■ **MATERIAL FOR THIS TASK**
---
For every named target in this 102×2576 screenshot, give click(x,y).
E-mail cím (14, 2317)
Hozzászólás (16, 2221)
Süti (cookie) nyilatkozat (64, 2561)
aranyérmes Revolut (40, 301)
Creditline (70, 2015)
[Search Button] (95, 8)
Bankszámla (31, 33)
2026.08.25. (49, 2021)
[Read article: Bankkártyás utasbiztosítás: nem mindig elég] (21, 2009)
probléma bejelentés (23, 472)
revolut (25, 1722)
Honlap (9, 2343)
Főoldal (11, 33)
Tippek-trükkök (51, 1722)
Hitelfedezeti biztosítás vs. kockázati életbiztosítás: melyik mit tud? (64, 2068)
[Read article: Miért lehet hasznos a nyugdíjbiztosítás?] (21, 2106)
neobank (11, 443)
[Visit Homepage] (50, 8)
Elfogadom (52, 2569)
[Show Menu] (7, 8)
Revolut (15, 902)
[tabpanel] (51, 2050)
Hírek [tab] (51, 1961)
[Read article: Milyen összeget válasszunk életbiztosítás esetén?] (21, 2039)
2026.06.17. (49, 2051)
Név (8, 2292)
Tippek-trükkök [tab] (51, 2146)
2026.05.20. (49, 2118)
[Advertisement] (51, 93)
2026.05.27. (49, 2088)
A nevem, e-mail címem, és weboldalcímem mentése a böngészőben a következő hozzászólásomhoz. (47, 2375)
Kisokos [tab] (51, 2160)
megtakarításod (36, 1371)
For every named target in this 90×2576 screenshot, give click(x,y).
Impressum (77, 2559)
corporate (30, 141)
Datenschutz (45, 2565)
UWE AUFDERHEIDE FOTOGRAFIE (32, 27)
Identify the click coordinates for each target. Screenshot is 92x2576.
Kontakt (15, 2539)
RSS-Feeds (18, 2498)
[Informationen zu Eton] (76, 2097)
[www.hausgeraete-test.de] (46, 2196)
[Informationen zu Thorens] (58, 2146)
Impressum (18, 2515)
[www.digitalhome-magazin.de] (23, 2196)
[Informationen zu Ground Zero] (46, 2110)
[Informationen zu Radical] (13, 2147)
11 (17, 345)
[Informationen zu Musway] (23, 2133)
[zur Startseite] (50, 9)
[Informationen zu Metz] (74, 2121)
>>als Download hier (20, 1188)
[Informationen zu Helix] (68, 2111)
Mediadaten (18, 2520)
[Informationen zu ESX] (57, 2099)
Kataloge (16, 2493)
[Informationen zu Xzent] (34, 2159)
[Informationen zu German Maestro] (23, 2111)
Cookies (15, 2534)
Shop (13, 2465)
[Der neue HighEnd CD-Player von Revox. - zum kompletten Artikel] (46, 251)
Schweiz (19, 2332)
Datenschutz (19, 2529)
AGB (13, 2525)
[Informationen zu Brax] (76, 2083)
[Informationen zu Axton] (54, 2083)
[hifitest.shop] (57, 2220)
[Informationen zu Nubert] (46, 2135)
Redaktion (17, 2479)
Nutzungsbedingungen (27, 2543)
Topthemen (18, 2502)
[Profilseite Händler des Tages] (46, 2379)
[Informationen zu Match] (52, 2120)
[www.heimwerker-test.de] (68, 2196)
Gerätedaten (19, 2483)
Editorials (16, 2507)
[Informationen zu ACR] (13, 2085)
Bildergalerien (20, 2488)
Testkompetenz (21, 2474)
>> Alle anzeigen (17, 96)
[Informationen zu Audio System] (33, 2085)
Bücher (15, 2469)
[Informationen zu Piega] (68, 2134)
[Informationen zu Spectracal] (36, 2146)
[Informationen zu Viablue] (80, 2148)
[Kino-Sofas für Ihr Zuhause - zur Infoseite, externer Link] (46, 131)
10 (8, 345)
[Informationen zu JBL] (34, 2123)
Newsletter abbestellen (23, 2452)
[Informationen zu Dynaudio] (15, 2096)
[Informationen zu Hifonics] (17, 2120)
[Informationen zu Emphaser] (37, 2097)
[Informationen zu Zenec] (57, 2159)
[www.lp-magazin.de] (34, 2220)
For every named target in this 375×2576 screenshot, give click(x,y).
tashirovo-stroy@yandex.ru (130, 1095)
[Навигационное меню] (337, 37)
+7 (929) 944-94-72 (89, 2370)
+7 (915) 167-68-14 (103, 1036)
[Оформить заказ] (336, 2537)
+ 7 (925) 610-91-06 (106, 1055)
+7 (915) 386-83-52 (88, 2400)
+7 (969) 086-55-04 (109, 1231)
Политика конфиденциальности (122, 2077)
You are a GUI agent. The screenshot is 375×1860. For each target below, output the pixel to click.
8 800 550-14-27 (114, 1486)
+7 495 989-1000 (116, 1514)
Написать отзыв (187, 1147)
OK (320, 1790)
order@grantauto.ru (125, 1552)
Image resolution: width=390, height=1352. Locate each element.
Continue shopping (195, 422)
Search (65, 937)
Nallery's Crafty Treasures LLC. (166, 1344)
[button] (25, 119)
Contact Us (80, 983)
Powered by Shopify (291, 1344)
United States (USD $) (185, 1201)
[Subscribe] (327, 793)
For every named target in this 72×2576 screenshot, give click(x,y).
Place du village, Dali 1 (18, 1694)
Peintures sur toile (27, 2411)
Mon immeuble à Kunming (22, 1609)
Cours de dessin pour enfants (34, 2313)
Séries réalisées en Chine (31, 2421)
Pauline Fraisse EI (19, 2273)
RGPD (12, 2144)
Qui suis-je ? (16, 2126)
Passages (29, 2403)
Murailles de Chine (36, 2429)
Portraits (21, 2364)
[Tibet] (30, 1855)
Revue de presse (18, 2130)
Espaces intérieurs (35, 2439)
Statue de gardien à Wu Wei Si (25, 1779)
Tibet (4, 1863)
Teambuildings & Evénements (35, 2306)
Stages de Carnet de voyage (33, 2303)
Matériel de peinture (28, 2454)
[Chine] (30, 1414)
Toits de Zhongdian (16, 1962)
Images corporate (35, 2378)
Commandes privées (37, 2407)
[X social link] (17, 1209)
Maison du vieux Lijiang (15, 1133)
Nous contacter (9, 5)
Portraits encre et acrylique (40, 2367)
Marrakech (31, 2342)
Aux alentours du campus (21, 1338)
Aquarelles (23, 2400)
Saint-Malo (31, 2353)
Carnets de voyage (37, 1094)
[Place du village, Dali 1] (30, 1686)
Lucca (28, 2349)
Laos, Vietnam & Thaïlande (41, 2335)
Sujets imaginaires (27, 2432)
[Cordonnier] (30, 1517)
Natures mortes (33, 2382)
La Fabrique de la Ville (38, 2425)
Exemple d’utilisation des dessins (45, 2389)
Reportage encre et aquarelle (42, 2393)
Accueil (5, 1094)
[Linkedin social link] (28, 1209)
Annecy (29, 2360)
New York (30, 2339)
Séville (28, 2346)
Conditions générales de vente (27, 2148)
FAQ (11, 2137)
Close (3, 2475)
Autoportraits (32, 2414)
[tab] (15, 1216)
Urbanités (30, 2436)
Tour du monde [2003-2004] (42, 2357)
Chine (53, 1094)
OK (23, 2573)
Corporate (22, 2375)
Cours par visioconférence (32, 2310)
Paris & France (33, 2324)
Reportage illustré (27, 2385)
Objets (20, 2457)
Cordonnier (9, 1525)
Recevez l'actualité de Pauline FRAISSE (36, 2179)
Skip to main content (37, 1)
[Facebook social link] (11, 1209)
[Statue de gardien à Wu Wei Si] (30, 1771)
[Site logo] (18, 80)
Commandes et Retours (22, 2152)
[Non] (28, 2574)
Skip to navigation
---
■ **GOAL OF THE EXERCISE**
Reproduce the listing exactly, leaving nothing out.

■ **RESPONSE AREA**
For every named target in this 102×2576 screenshot, give click(x,y).
E-mail cím (14, 2317)
Hozzászólás (16, 2221)
Süti (cookie) nyilatkozat (64, 2561)
aranyérmes Revolut (40, 301)
Creditline (70, 2015)
[Search Button] (95, 8)
Bankszámla (31, 33)
2026.08.25. (49, 2021)
[Read article: Bankkártyás utasbiztosítás: nem mindig elég] (21, 2009)
probléma bejelentés (23, 472)
revolut (25, 1722)
Honlap (9, 2343)
Főoldal (11, 33)
Tippek-trükkök (51, 1722)
Hitelfedezeti biztosítás vs. kockázati életbiztosítás: melyik mit tud? (64, 2068)
[Read article: Miért lehet hasznos a nyugdíjbiztosítás?] (21, 2106)
neobank (11, 443)
[Visit Homepage] (50, 8)
Elfogadom (52, 2569)
[Show Menu] (7, 8)
Revolut (15, 902)
[tabpanel] (51, 2050)
Hírek [tab] (51, 1961)
[Read article: Milyen összeget válasszunk életbiztosítás esetén?] (21, 2039)
2026.06.17. (49, 2051)
Név (8, 2292)
Tippek-trükkök [tab] (51, 2146)
2026.05.20. (49, 2118)
[Advertisement] (51, 93)
2026.05.27. (49, 2088)
A nevem, e-mail címem, és weboldalcímem mentése a böngészőben a következő hozzászólásomhoz. (47, 2375)
Kisokos [tab] (51, 2160)
megtakarításod (36, 1371)
For every named target in this 90×2576 screenshot, give click(x,y).
Impressum (77, 2559)
corporate (30, 141)
Datenschutz (45, 2565)
UWE AUFDERHEIDE FOTOGRAFIE (32, 27)
Identify the click coordinates for each target. Screenshot is 92x2576.
Kontakt (15, 2539)
RSS-Feeds (18, 2498)
[Informationen zu Eton] (76, 2097)
[www.hausgeraete-test.de] (46, 2196)
[Informationen zu Thorens] (58, 2146)
Impressum (18, 2515)
[www.digitalhome-magazin.de] (23, 2196)
[Informationen zu Ground Zero] (46, 2110)
[Informationen zu Radical] (13, 2147)
11 (17, 345)
[Informationen zu Musway] (23, 2133)
[zur Startseite] (50, 9)
[Informationen zu Metz] (74, 2121)
>>als Download hier (20, 1188)
[Informationen zu Helix] (68, 2111)
Mediadaten (18, 2520)
[Informationen zu ESX] (57, 2099)
Kataloge (16, 2493)
[Informationen zu Xzent] (34, 2159)
[Informationen zu German Maestro] (23, 2111)
Cookies (15, 2534)
Shop (13, 2465)
[Der neue HighEnd CD-Player von Revox. - zum kompletten Artikel] (46, 251)
Schweiz (19, 2332)
Datenschutz (19, 2529)
AGB (13, 2525)
[Informationen zu Brax] (76, 2083)
[Informationen zu Axton] (54, 2083)
[hifitest.shop] (57, 2220)
[Informationen zu Nubert] (46, 2135)
Redaktion (17, 2479)
Nutzungsbedingungen (27, 2543)
Topthemen (18, 2502)
[Profilseite Händler des Tages] (46, 2379)
[Informationen zu Match] (52, 2120)
[www.heimwerker-test.de] (68, 2196)
Gerätedaten (19, 2483)
Editorials (16, 2507)
[Informationen zu ACR] (13, 2085)
Bildergalerien (20, 2488)
Testkompetenz (21, 2474)
>> Alle anzeigen (17, 96)
[Informationen zu Audio System] (33, 2085)
Bücher (15, 2469)
[Informationen zu Piega] (68, 2134)
[Informationen zu Spectracal] (36, 2146)
[Informationen zu Viablue] (80, 2148)
[Kino-Sofas für Ihr Zuhause - zur Infoseite, externer Link] (46, 131)
10 (8, 345)
[Informationen zu JBL] (34, 2123)
Newsletter abbestellen (23, 2452)
[Informationen zu Dynaudio] (15, 2096)
[Informationen zu Hifonics] (17, 2120)
[Informationen zu Emphaser] (37, 2097)
[Informationen zu Zenec] (57, 2159)
[www.lp-magazin.de] (34, 2220)
For every named target in this 375×2576 screenshot, give click(x,y).
tashirovo-stroy@yandex.ru (130, 1095)
[Навигационное меню] (337, 37)
+7 (929) 944-94-72 (89, 2370)
+7 (915) 167-68-14 (103, 1036)
[Оформить заказ] (336, 2537)
+ 7 (925) 610-91-06 (106, 1055)
+7 (915) 386-83-52 (88, 2400)
+7 (969) 086-55-04 (109, 1231)
Политика конфиденциальности (122, 2077)
You are a GUI agent. The screenshot is 375×1860. For each target below, output the pixel to click.
8 800 550-14-27 (114, 1486)
+7 495 989-1000 (116, 1514)
Написать отзыв (187, 1147)
OK (320, 1790)
order@grantauto.ru (125, 1552)
Image resolution: width=390, height=1352. Locate each element.
Continue shopping (195, 422)
Search (65, 937)
Nallery's Crafty Treasures LLC. (166, 1344)
[button] (25, 119)
Contact Us (80, 983)
Powered by Shopify (291, 1344)
United States (USD $) (185, 1201)
[Subscribe] (327, 793)
For every named target in this 72×2576 screenshot, give click(x,y).
Place du village, Dali 1 (18, 1694)
Peintures sur toile (27, 2411)
Mon immeuble à Kunming (22, 1609)
Cours de dessin pour enfants (34, 2313)
Séries réalisées en Chine (31, 2421)
Pauline Fraisse EI (19, 2273)
RGPD (12, 2144)
Qui suis-je ? (16, 2126)
Passages (29, 2403)
Murailles de Chine (36, 2429)
Portraits (21, 2364)
[Tibet] (30, 1855)
Revue de presse (18, 2130)
Espaces intérieurs (35, 2439)
Statue de gardien à Wu Wei Si (25, 1779)
Tibet (4, 1863)
Teambuildings & Evénements (35, 2306)
Stages de Carnet de voyage (33, 2303)
Matériel de peinture (28, 2454)
[Chine] (30, 1414)
Toits de Zhongdian (16, 1962)
Images corporate (35, 2378)
Commandes privées (37, 2407)
[X social link] (17, 1209)
Maison du vieux Lijiang (15, 1133)
Nous contacter (9, 5)
Portraits encre et acrylique (40, 2367)
Marrakech (31, 2342)
Aux alentours du campus (21, 1338)
Aquarelles (23, 2400)
Saint-Malo (31, 2353)
Carnets de voyage (37, 1094)
[Place du village, Dali 1] (30, 1686)
Lucca (28, 2349)
Laos, Vietnam & Thaïlande (41, 2335)
Sujets imaginaires (27, 2432)
[Cordonnier] (30, 1517)
Natures mortes (33, 2382)
La Fabrique de la Ville (38, 2425)
Exemple d’utilisation des dessins (45, 2389)
Reportage encre et aquarelle (42, 2393)
Accueil (5, 1094)
[Linkedin social link] (28, 1209)
Annecy (29, 2360)
New York (30, 2339)
Séville (28, 2346)
Conditions générales de vente (27, 2148)
FAQ (11, 2137)
Close (3, 2475)
Autoportraits (32, 2414)
[tab] (15, 1216)
Urbanités (30, 2436)
Tour du monde [2003-2004] (42, 2357)
Chine (53, 1094)
OK (23, 2573)
Corporate (22, 2375)
Cours par visioconférence (32, 2310)
Paris & France (33, 2324)
Reportage illustré (27, 2385)
Objets (20, 2457)
Cordonnier (9, 1525)
Recevez l'actualité de Pauline FRAISSE (36, 2179)
Skip to main content (37, 1)
[Facebook social link] (11, 1209)
[Statue de gardien à Wu Wei Si] (30, 1771)
[Site logo] (18, 80)
Commandes et Retours (22, 2152)
[Non] (28, 2574)
Skip to navigation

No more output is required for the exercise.